AIM 1 – According to the text on the Fed's rate hike, how many points did the Dow lose over the two days that followed the Fed's move?
AIM 2 – Pick up the text on the Fed's rate hike after its final sentence and write a few more paragraphs.

TEXT BLOCK –
Hosannas and Hat-Tipping
Today’s post is about you dear reader… and the world you live in. That world got notice last week that henceforth short-term interest rates would be more than zilch. From all over the planet came hosannas and hat-tipping.
Some commentators congratulated the Yellen Fed on its careful stewardship… others applauded the strength of a U.S. economy that permitted a “return to normalcy.” But some fretted, too…
An overenthusiastic outbreak of hat-tipping
Photo credit: Jeremy Daniel
Perhaps it is too soon, they thought. What if the economy failed to reach “escape velocity”? And what if the Fed – like has happened to so many other central banks around the world – was forced to beat a retreat?
The first few hours of trading after the Fed’s move seemed to confirm its wisdom: U.S. stocks traded higher. But over the following two days, the Dow lost more than 600 points. Then on Monday, it found its feet with a 123-point increase.
A quarter of a percentage point rate hike is piddling. But supposedly, it signals a new regime – a recovering economy that can afford to pay rates of interest more closely connected to the real world.

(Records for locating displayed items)
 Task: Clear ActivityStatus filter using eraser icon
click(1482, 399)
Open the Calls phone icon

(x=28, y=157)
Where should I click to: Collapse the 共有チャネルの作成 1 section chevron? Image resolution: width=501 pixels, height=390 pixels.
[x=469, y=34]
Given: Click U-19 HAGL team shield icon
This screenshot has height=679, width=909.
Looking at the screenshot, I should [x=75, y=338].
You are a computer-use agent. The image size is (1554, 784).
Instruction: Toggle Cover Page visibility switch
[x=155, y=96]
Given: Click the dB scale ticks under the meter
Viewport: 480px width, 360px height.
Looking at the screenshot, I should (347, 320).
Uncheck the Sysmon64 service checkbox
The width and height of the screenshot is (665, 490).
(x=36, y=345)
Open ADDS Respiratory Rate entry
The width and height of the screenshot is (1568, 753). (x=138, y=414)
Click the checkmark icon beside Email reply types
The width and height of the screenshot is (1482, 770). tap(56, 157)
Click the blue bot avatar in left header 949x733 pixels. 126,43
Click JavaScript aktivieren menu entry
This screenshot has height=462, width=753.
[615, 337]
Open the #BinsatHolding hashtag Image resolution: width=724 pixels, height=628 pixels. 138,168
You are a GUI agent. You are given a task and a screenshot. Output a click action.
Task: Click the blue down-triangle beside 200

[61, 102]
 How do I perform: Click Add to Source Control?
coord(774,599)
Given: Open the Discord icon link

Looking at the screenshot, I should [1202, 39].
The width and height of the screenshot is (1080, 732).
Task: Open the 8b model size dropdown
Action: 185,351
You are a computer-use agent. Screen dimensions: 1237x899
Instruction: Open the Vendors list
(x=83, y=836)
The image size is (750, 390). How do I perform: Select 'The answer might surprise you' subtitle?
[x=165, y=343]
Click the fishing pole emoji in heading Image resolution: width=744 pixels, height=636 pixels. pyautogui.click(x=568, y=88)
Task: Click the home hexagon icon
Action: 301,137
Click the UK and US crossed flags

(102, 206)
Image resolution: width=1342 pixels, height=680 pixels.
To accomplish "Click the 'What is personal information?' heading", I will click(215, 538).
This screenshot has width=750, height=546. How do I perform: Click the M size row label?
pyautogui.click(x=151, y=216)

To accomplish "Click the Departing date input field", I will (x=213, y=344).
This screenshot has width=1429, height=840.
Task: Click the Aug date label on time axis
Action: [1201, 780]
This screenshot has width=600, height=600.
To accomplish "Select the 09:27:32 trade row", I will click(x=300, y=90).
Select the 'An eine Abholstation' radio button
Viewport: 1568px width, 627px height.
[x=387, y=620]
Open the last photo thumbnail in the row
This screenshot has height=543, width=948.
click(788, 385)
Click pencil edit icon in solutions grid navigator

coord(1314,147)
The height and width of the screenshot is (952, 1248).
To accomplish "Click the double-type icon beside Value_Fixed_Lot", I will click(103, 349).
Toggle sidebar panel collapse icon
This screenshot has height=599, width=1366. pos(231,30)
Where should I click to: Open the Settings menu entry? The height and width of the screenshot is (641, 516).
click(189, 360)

TASK RESPONSE 1 – More than 600 points.

TASK RESPONSE 2 –
At the Diary, we never claim to know what is true… what is right… or what the future will bring. The best we can do is to try to recognize error. And then, only big ones. But here we need no careful regard for the details.
Here, big as life, we see George Armstrong Custer riding to the Little Big Horn. We see the Titanic headed out of Southampton harbor. We see Lenin headed back to Russia… Napoleon back to France… and another Bush or Clinton headed back to the White House…
Since it is supposed to achieve “escape velocity”, the USS Economy is evidently held to be a space ship.
Image credit: Games Workshop
No Courage to Act
In the first place, the Fed deserves no praise. It never had what former chairman Ben Bernanke has termed the “courage to act.” Instead, it panicked in the face of a market correction. Then it counterfeited trillions of dollars to bail out bankers from their own dumb, greedy mistakes.
In the second place, the U.S. economy is not strong and nowhere near “escape velocity.” This plane will never get off the ground. There are more people without jobs today than when the crisis began in 2008. And almost all the important indicators – transportation, manufacturing, commodity prices, profits – are flashing a “stall speed” warning.
This git (who definitely “didn’t see it coming”) totally panicked and later apparently began to believe his press. What’s so “courageous” about conjuring trillions in dollars from thin air with a few keystrokes to bail out banksters who hopelessly overtraded their capital?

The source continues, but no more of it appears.